Fine control of stem cell maintenance and activation is crucial for tissue homeostasis and regeneration. However, the mechanism of quiescence exit of Tert(+) intestinal stem cells (ISCs) remains unknown. Employing a Tert knockin (Tert(TCE/+)) mouse model, we found that Tert(+) cells are long-term label-retaining self-renewing cells, which are partially distinguished from the previously identified +4 ISCs. Tert(+) cells become mitotic upon irradiation (IR) injury. Conditional ablation of Tert(+) cells impairs IR-induced intestinal regeneration but not intestinal homeostasis.
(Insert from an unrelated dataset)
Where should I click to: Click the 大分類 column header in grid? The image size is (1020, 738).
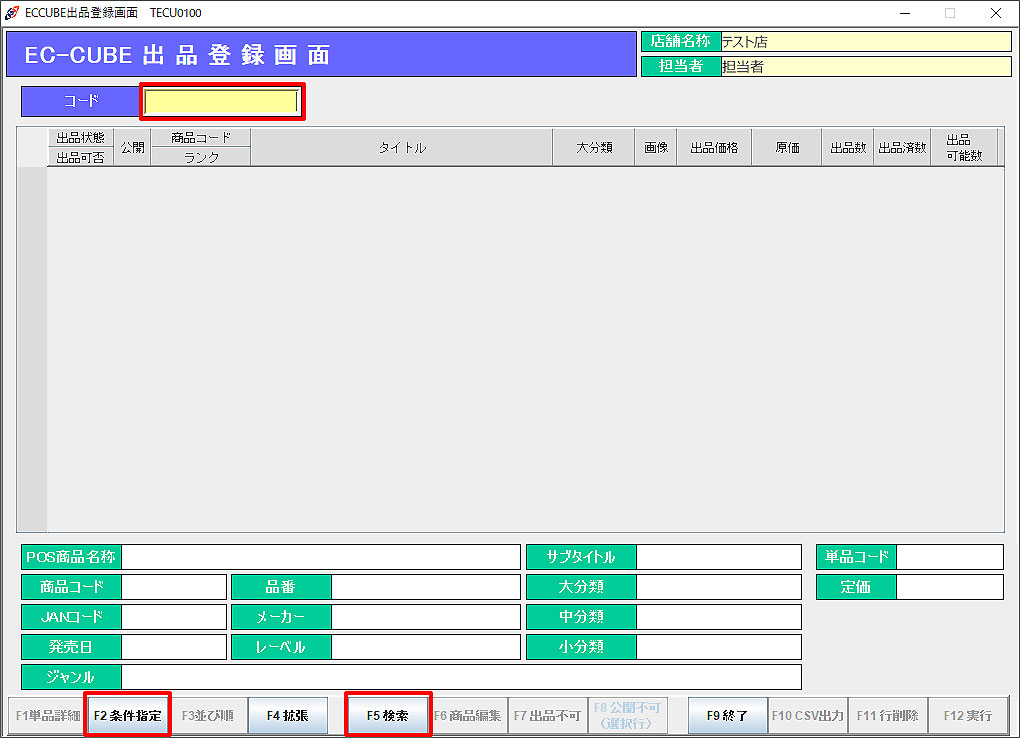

Upon IR injury, Wnt signaling is specifically activated in Tert(+) cells via the ROS-HIFs-transactivated Wnt2b signaling axis. Importantly, conditional knockout of beta-catenin/Ctnnb1 in Tert(+) cells undermines IR-induced quiescence exit of Tert(+) cells, which subsequently impedes intestinal regeneration. Our results that Wnt-signaling-induced activation of Tert(+) ISCs is indispensable for intestinal regeneration unveil the underlying mechanism for how Tert(+) stem cells undergo quiescence exit upon tissue injury.